— START TASK DATA —
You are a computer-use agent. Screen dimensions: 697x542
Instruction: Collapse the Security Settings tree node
— END TASK DATA —
— START TASK DATA —
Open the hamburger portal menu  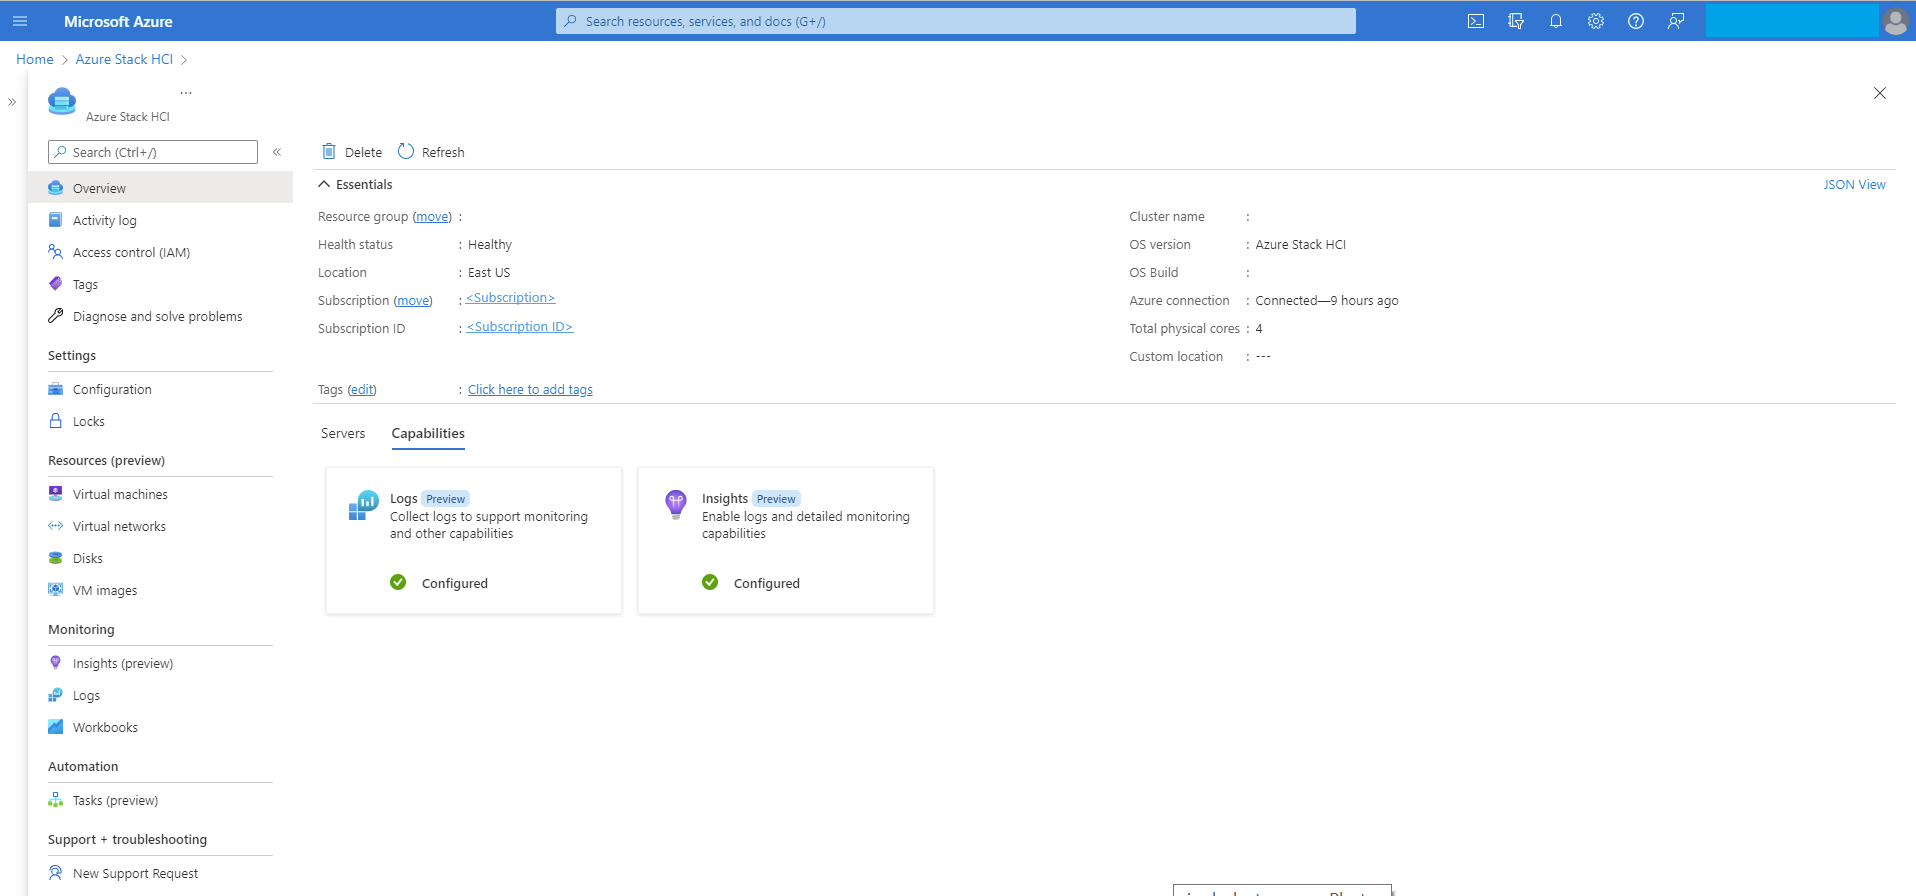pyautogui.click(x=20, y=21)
— END TASK DATA —
— START TASK DATA —
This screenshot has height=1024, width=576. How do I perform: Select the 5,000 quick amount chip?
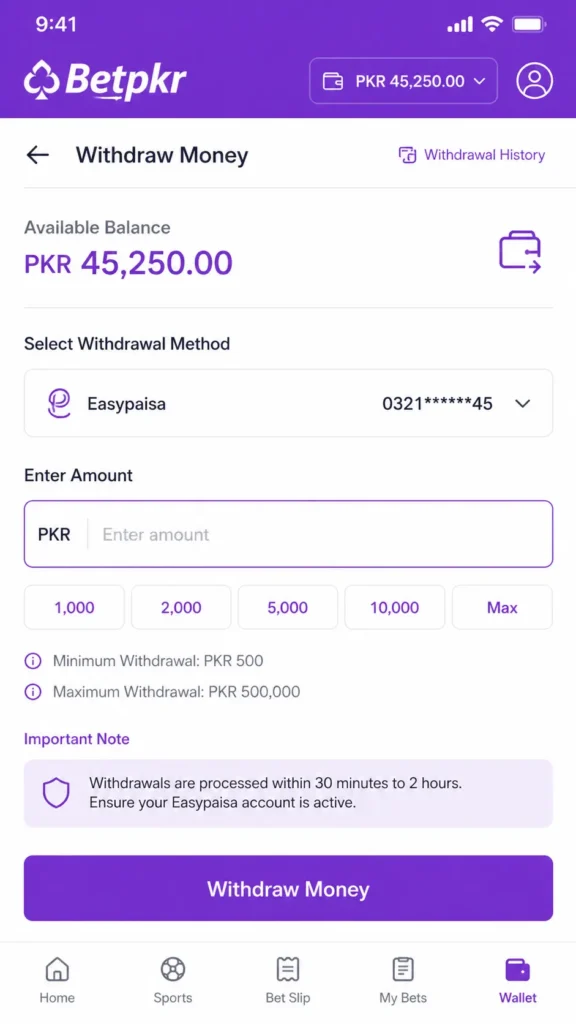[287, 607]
— END TASK DATA —
Copy out the material word for word, beginning with the line that contains "You are a computer-use" and ending with the line that contains "Instruction: Collapse the", both of those lines included.

You are a computer-use agent. Screen dimensions: 697x542
Instruction: Collapse the Security Settings tree node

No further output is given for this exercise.